C’était même de là, t’en souviens-tu, que naissaient nos plus graves querelles… En feignant de parler sérieusement, je m’écriais d’un ton colère :

— Dieu ! que les hommes sont insupportables, quelle race d’égoïstes ! Tu ne vois donc pas que je suis en robe de chambre, ni coiffée, ni corsetée, ni chaussée… que ma figure n’est pas « faite », j’en ai pour une heure… au moins… Vous autres, une fois baignés, rasés, vous n’avez plus qu’à enfiler vos habits, mais nous ! Vous ne réfléchissez même pas aux détails compliqués de notre ajustement, depuis les nœuds de nos souliers jusqu’à celui de notre voilette.
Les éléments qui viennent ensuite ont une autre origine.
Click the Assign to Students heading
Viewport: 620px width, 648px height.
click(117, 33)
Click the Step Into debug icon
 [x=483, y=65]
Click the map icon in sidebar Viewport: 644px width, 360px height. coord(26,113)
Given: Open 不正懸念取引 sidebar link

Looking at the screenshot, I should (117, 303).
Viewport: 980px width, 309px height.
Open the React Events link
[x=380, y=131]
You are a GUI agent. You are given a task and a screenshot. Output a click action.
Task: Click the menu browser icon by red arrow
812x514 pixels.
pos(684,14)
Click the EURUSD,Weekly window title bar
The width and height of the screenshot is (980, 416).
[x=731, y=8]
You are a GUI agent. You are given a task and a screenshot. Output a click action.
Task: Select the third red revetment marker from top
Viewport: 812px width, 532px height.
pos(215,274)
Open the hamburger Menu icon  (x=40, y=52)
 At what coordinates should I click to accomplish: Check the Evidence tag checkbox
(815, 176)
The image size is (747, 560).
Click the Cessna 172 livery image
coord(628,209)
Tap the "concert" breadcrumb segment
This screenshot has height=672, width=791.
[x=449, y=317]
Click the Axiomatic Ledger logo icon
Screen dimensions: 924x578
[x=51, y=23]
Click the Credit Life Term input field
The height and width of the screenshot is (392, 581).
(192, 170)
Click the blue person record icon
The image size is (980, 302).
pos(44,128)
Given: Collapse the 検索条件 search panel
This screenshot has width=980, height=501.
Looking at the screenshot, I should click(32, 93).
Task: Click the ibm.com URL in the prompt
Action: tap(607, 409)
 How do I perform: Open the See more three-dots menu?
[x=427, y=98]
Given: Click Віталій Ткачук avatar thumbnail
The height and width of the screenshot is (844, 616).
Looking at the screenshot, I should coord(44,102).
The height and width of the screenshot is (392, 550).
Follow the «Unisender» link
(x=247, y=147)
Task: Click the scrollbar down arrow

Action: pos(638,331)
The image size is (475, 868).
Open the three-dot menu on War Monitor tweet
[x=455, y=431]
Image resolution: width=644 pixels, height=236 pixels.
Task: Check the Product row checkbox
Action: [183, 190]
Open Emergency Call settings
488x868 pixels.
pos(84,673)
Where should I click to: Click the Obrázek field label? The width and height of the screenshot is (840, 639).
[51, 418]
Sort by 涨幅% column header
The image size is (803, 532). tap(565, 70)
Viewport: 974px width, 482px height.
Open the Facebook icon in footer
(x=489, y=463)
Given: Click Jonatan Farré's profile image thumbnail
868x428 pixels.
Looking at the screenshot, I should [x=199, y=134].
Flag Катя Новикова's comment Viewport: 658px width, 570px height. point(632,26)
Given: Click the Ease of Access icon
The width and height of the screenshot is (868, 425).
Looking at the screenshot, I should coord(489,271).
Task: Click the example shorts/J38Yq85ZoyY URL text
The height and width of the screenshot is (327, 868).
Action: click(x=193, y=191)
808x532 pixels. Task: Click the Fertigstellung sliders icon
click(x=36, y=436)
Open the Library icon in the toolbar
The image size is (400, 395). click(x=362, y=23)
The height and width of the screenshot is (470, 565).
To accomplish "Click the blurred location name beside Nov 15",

Sans t’émouvoir, en m’enveloppant d’un tendre regard malicieux, tu ripostais :

— Dépêche-toi… le temps que tu perds en explications superflues, tu serais déjà prête…

Puis, comme argument décisif, merveilleux pour toucher une femme ordonnée, réveiller mon atavisme de petite bourgeoise méthodique, qu’effare l’inexactitude, tu ajoutais :

— Ah ! flûte, après tout !… Si tu ne viens pas, je reste… advienne que pourra…

Ces mots magiques suffisaient pour qu’en dix minutes je fusse habillée comme par enchantement.

Et ton bras passé sous le mien, nous marchions d’un pas si bien adapté, qu’un jour un mendiant — tu sais ce magnifique vieillard qui ressemble à un dieu déchu — murmura sur notre passage :

— M’étonnerait fort que ce couple-là ne « corde » pas… Ils sont faits pour marcher ensemble…

Tu lui as donné dix sous… te rappelles-tu ?… Et… pénétrés des paroles du prophète, nous avons continué notre route à pied, en nous amusant à observer la démarche des autres couples. — Sûrement, celui qui déambulait à droite, tout de guingois, était dépareillé… Par exemple, cet autre s’avançait bien en cadence… Mais crac ! voilà l’homme qui bute et, à son tour, la femme trébuche…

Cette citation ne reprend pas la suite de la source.